Even more amazing is her devotion to a hobby she's not being financially compensated for. In fact, if "X-Files" creator Carter ever becomes especially crabby she could actually get into a fair amount of legal trouble.

"Xf Stew" also has some great fan fiction. Sure, he usually portrays Scully as a bisexual but Stew writes sensitive love stories. Scully and Mulder more strongly resemble the way they are portrayed on TV than they do in other writers' fan fiction. The writer has, in her own words, "lightened the tone of both Mulder and Scully's characters" but she correctly points out there are many episodes where Mulder and Scully are more humorous and playful. So what if Scully is living an alternate lifestyle? Stew made me believe.

The authors of fan fiction all seem to agree why it is written in the first place: because writers of the shows do not give much time and attention to the personal lives of the characters.

In the words of teenage fan fiction writer Julie Burnham: "There are too many loose ends and ideas that get started from the show that the loyal fans pick up on and have to express, and (fan fiction) is one expression of that."

The writers, in their attempt to tie up those loose ends create their own universes, where Scully and Mulder have been in a long-term relationship since the first seaso, where they are married, even where they have known each other since childhood.

Fan fiction is like an iceberg the size of Antarctica and I have only explored an ice cube.

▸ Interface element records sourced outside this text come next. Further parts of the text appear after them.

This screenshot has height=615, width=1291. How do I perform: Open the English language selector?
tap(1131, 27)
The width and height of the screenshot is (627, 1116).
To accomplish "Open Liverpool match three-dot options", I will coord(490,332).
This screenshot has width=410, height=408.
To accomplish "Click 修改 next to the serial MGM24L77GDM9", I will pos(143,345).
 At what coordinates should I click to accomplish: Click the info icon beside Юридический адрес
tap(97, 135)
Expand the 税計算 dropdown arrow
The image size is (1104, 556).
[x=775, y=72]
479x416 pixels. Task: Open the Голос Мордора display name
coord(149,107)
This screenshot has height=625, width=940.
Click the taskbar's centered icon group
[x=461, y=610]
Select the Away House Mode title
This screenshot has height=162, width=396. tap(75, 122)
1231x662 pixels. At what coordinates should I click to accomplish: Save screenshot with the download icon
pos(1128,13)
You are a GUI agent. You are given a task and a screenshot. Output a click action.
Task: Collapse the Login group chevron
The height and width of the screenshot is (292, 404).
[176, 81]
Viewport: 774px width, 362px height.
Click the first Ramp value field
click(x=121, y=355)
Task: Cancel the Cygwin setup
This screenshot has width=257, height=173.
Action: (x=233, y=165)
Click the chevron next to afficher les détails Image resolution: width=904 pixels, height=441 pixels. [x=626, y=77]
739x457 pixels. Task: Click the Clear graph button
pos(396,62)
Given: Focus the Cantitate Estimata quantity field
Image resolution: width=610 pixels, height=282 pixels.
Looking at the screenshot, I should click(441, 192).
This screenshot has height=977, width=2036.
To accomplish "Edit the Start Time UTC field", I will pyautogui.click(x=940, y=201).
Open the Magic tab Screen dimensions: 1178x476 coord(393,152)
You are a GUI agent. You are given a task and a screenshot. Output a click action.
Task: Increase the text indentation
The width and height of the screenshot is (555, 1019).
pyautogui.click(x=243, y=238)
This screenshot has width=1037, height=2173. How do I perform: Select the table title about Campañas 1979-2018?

There is no foreseeable end to the rapid production of fan narrative, and the growing Internet community has certainly fed the demand. Canceled series are kept alive, bit characters are given their voice, and Scully and Mulder finally get laid. Some fan fiction sites receive well over a thousand hits a month and new stories are being written every day it is just the beginning.

Overall, fan fiction is like escargot: Even when it's really good I'd rather have a pizza.